Programmed death-1/programmed death-L1 signaling pathway and its blockade in hepatitis C virus immunotherapy

Figure 1 Programmed death-1 causes T cell exhaustion. Programmed death-1 (PD-1) inhibits the T cell receptor (TCR) signaling pathway through src homology 2-containing protein-tyrosine phosphatase 2 (SHP2). PD-1 is located in the immune synapse at the T cell-antigen presenting cell (APC) interface. When its physiological ligand (PD-L1 or PD-L2) binds, PD-1 suppresses the activation and function of T cells through the recruitment of SHP-2, which dephosphorylates and inactivates ZAP70, a major integrator of TCR-mediated signaling. In chronically activated (“exhausted”) T cells, interferon (IFN)-α causes overexpression of PD-1 through the binding of the transcription factor IRF9 to the signal transducer and activator of transcription (STAT)1 and STAT2 promoters. PD-1 also results in accumulation of p27kip1, which is an inhibitor of cyclin dependent kinases to block cell cycle and proliferation[84]. ZAP70: Zeta-chain (TCR) associated protein kinase 70 kDa; IRF9: Interferon regulatory factor 9; JAK1: Janus kinase 1.

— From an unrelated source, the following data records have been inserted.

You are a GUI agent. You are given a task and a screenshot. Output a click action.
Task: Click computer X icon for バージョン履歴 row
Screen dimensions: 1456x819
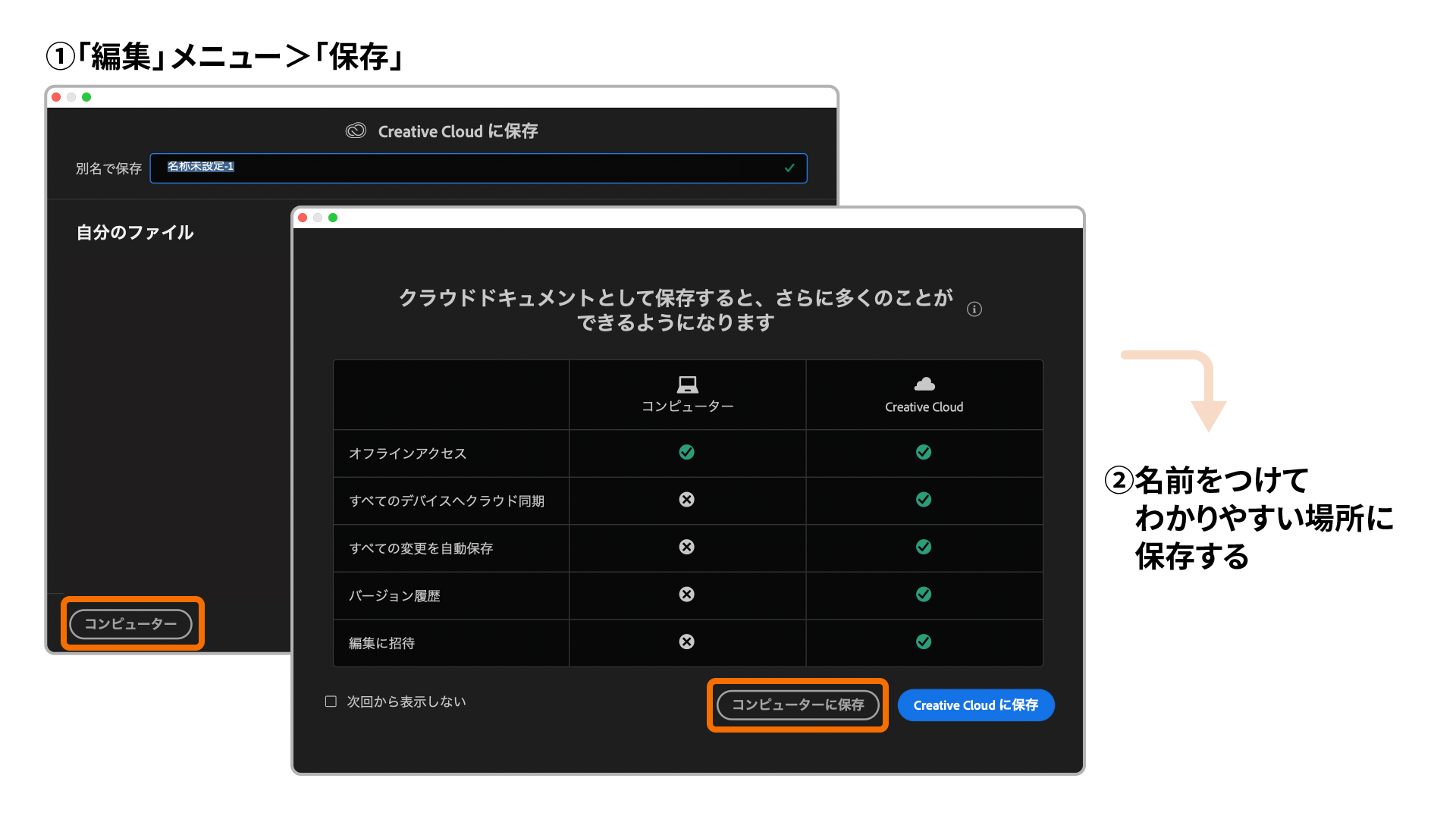(x=686, y=595)
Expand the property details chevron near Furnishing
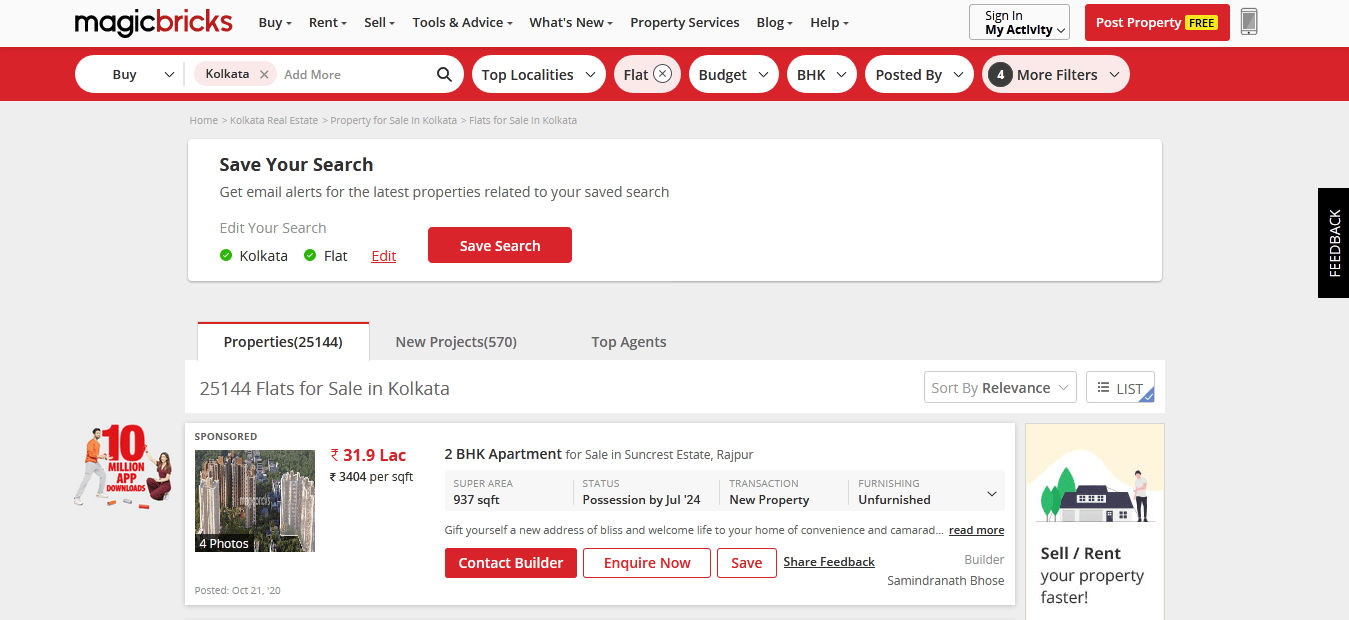The width and height of the screenshot is (1349, 620). tap(992, 491)
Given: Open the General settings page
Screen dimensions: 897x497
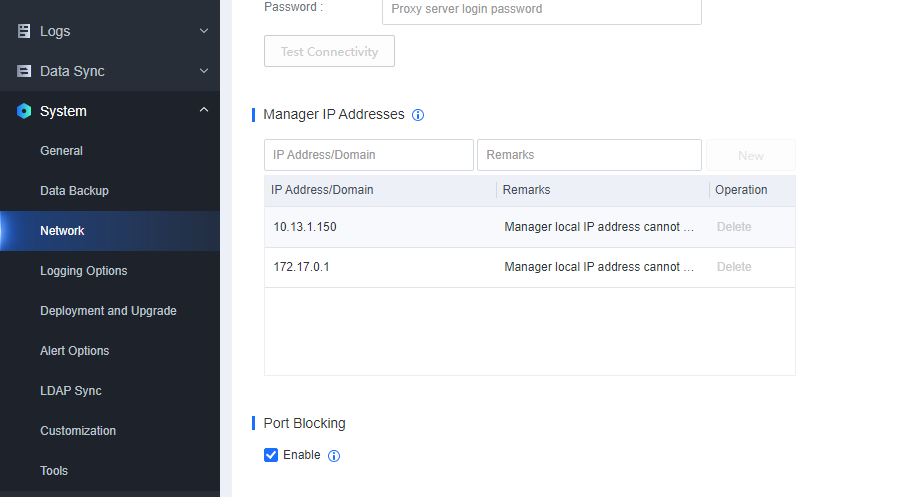Looking at the screenshot, I should (61, 151).
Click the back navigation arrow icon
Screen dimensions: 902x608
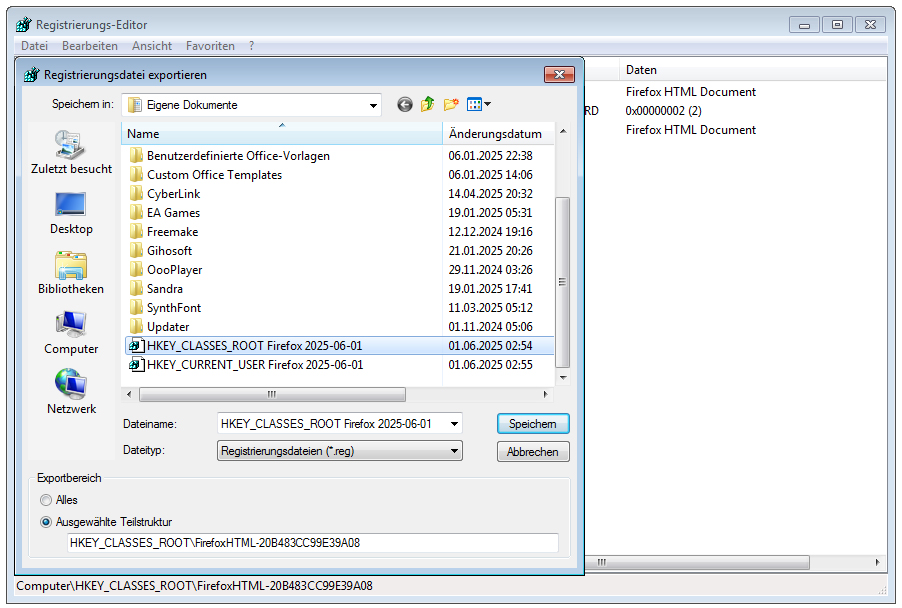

Figure 2 Proliferation of exhausted T cells and blockage strategies to reverse exhaustion. Severely exhausted T cells (red cells) proliferate poorly in comparison to partially exhausted and normal T cells (yellow and green cells). Antibody blockade of the pathway with PD-1 and its ligand reverses exhaustion and restores the functional capacities of exhausted T cells. PD-1: Programmed death-1.